Many of those who died in the gas chambers went to their deaths immediately after arriving at the sprawling Nazi death complex by train.

SS soldiers would fling open the doors of the train -- often cattle cars -- after it had stopped, immediately adjacent to the gas chambers with their contiguous crematoria.

A man watches an automatic door with the image of the Auschwitz concentration camp at the Holocaust Museum in Buenos Aires on 29 November. Photo: AFP
A man watches an automatic door with the image of the Auschwitz concentration camp at the Holocaust Museum in Buenos Aires on 29 November. Photo: AFP

The passengers were ordered off, with the SS barking "Raus! Schnell" (move, fast in German) and then "selected", with able-bodied men and women ordered to one side, to work as slave labour for the Germans, and the elderly, infirm and children to the other -- to the gas chambers.

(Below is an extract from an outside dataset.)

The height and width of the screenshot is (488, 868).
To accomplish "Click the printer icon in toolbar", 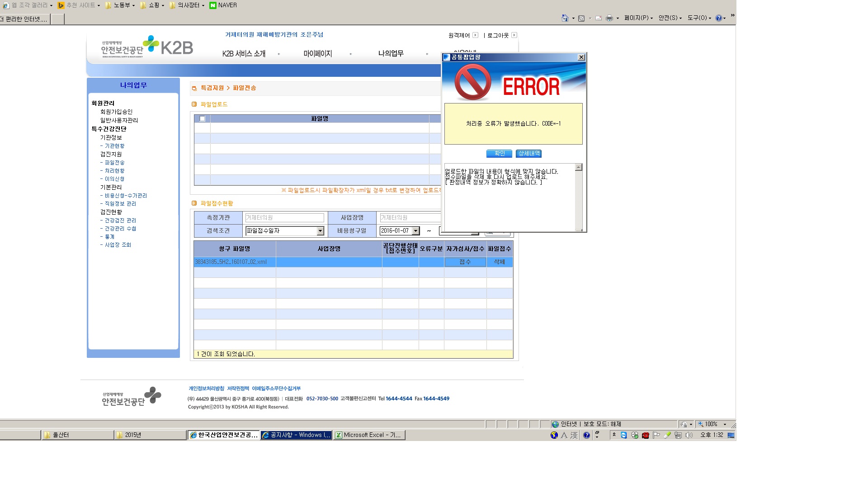I will point(609,18).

Victims destined for the gas chamber were herded into underground "changing" rooms where men, women and children were forced to strip naked together -- a last humiliation at the hands of the Nazis.

They then crammed into a second underground chamber that they had been told was a shower, which the Nazis filled with deadly Zyklon B gas.

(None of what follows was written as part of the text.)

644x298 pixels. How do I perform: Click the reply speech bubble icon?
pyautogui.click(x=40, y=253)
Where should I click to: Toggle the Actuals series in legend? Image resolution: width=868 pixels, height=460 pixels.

The corpses were taken by special lifts to a crematorium above the gas chamber, where they were searched for hidden valuables and gold teeth were extracted.

Only those who were able to work as slaves were temporarily spared.

On 17 January 1945, ten days before the Soviet Red Army liberated the camp, the Nazis forced some 60,000 prisoners into the notorious "Death March" to dozens of Auschwitz sub-camps.

Aware of the Soviet advance, Germans then blew up the Birkenau gas chambers and crematoria.

On 27 January, the Soviets found some 7,000 prisoners, many of them children or elderly people, left by the retreating Nazis to die at the abandoned camp.